Opinion ID: 1921960
Heading Depth: 3
Heading Rank: 3

Heading: The Need to Protect the Public, the Courts and the Legal Profession.

Text: In support of its proposed sanction of a public censure, the Hearing Committee noted that this is a unique case, stating it was completely confident in predicting that the underlying factual situation will not be repeated in the near or distant future. Hearing Committee Report at 41. We agree that it is highly unlikely that Respondent or any other member of our Bar would be faced with an identical fact pattern; so we can understand why the Hearing Committee, in the thick of the trees, might conclude that a public censure would be adequate to protect the public and the legal profession from this particular abuse in the future.
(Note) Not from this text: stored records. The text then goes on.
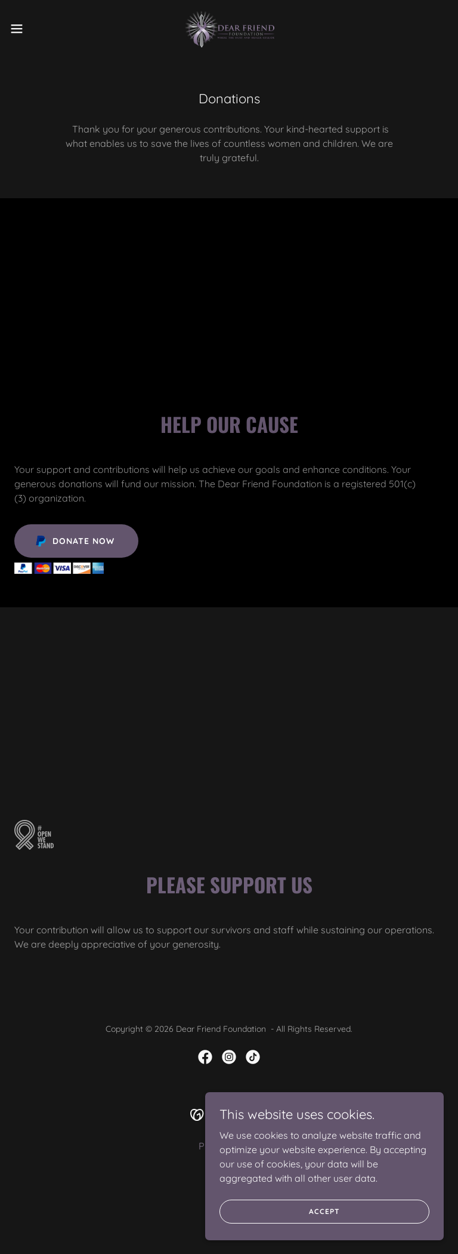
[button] (38, 29)
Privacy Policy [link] (229, 1146)
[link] (229, 29)
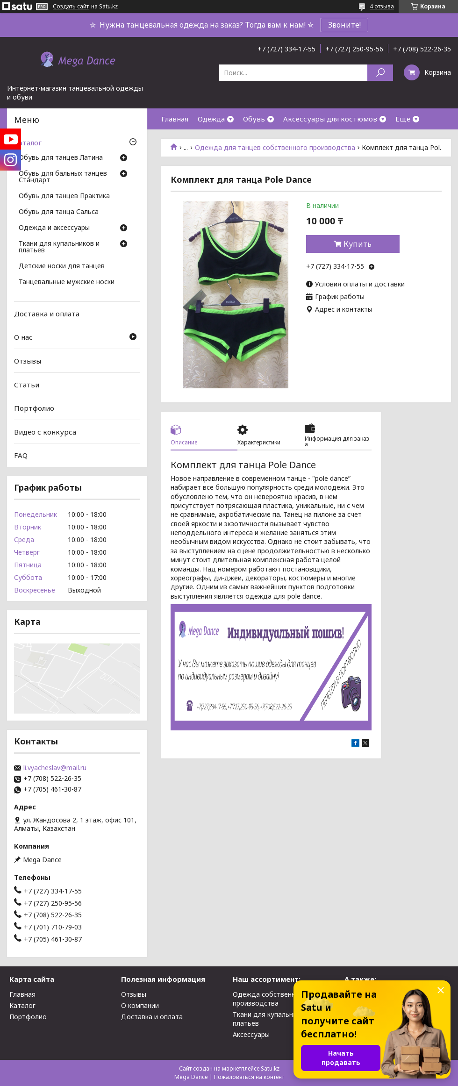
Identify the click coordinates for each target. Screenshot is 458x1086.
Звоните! (344, 25)
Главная (174, 118)
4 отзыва (382, 6)
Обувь (254, 118)
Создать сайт (71, 6)
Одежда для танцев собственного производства (275, 147)
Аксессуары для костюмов (330, 118)
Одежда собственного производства (270, 998)
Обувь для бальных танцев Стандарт (63, 177)
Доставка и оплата (46, 313)
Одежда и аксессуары (54, 228)
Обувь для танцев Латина (61, 158)
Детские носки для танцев (62, 266)
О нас (23, 337)
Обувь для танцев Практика (64, 196)
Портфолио (34, 408)
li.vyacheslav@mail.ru (54, 768)
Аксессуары (251, 1034)
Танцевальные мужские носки (66, 282)
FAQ (21, 455)
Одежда (211, 118)
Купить (358, 244)
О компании (140, 1005)
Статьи (26, 384)
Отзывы (27, 360)
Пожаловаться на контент (249, 1077)
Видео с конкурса (45, 431)
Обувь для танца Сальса (59, 212)
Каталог (28, 142)
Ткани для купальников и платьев (59, 247)
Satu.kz (270, 1068)
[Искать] (380, 72)
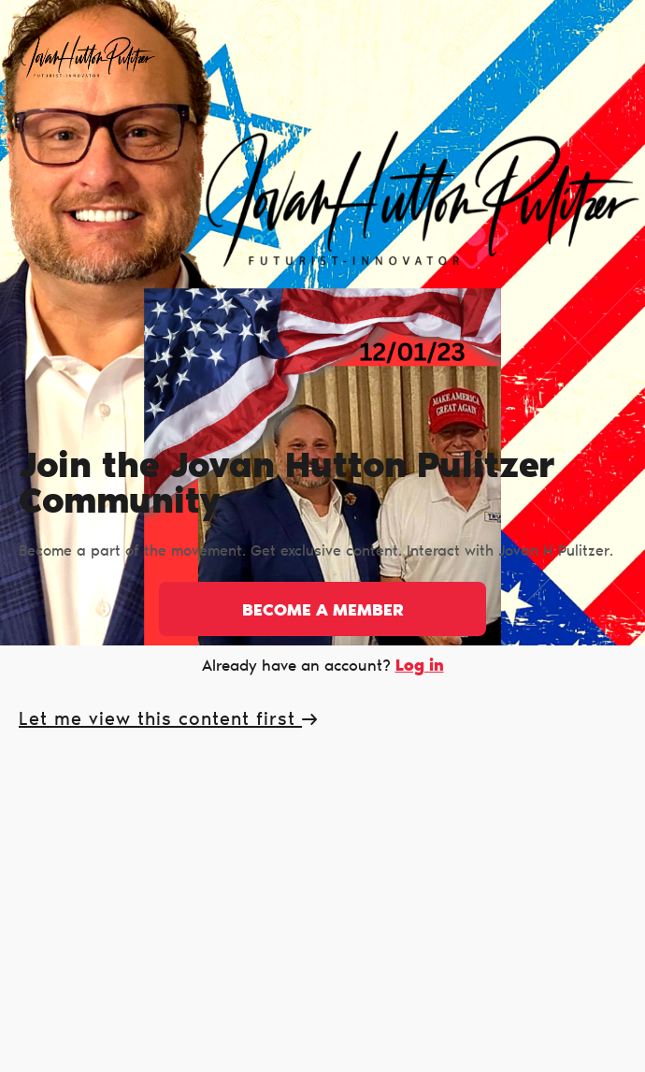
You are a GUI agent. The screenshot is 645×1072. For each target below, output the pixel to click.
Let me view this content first (168, 720)
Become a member (323, 611)
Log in (419, 666)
We are a few steps removed from the trees; we are able to see a forest. Having seen the cases of attorney dishonesty that have been flowing through our system, we think it is not unlikely that some members of our Bar will be faced with a matter where a client or a friend in a difficult position seeks their assistance in resolving a dispute between two people with conflicting interests such that the attorney must balance the Rules governing the protection of client confidences against the Rules governing a conflict of interest. When that choice is presented, a light bulb must go off that an attorney has an ethical duty to immediately withdraw from the representation if the client does not permit the attorney to disclose a confidence. Good intentions and creative justifications of an alternative course of action will not suffice. The sanction that we recommend underscores the fact that when that choice involves the per se conflicts of interest rule, an attorney has an ethical obligation to act timely and in a manner that maintains a level of integrity.